■ SET PROBLEM A ■
In the records, from the line containing "Click the Assignment Name column header" through the end of the records, inclusive, swap "column header" for "heading" and change nothing else. Leave the pictures out of your answer.

I had 6 stitches from splitting the side of my mouth open on a desk(long story) and I never got a battle scar. 

Glad he's okay though.


----------



## Bowhunter500 (Mar 23, 2007)

Haha wow.. thats crazy funny right there! At least hes alright tho!

And yes.. as for adults posting in here.. I dont mind it at all.. helps us with our problems and corrections they can make for us! We all learn from eachother!!


----------



## RecordKeeper (May 9, 2003)

Bowhunter500 said:


> Haha wow.. thats crazy funny right there! At least hes alright tho!
> 
> And yes.. as for adults posting in here.. I dont mind it at all.. helps us with our problems and corrections they can make for us! We all learn from eachother!!


I gotta tell ya....there is very little need for adults to post in here. And very little need for moderator action either. The only real problems I have seen in here over the years is when adults do post in here!:noidea:

You folks are great at taking care of things yourselves. This is a great forum and it needs almost no monitoring at all.

I'm really proud of all of you!


----------



## Bowhunter500 (Mar 23, 2007)

■ SET PROBLEM B ■
According to the forum thread, how many stitches did the first poster get after splitting the side of their mouth open on a desk?

Data on locating visible targets:
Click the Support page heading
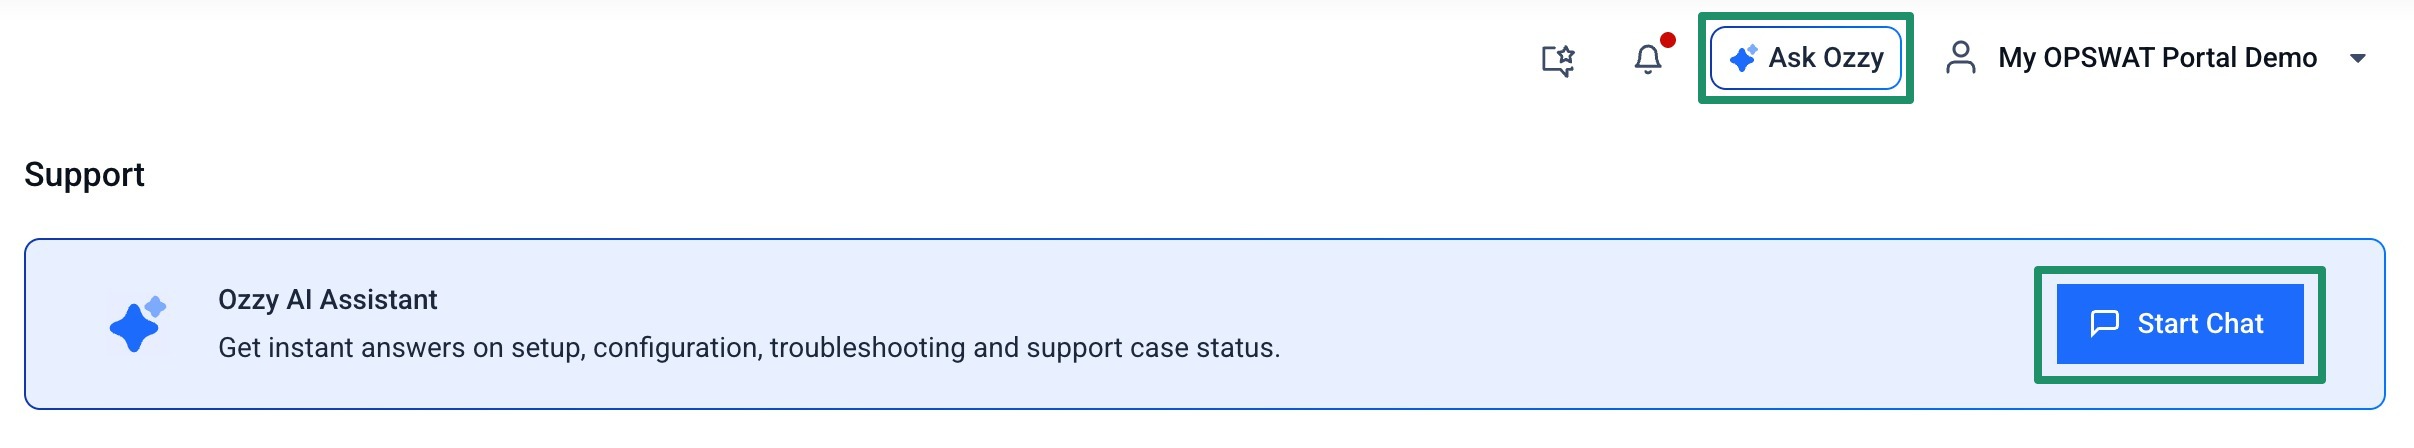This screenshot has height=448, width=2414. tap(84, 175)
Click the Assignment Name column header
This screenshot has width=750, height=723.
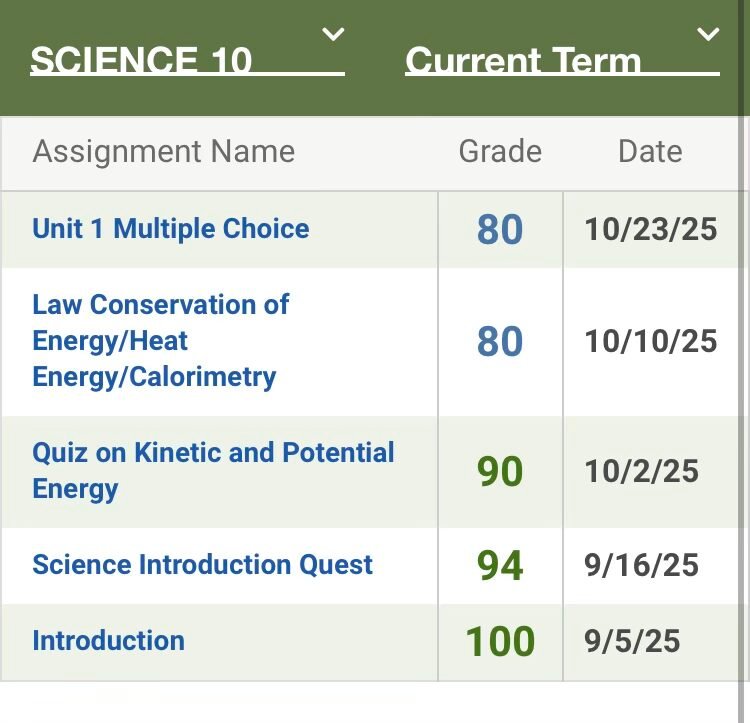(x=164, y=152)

■ RIGHT ANSWER A ■
Click the Assignment Name heading
This screenshot has width=750, height=723.
(x=164, y=152)

■ RIGHT ANSWER B ■
6 stitches.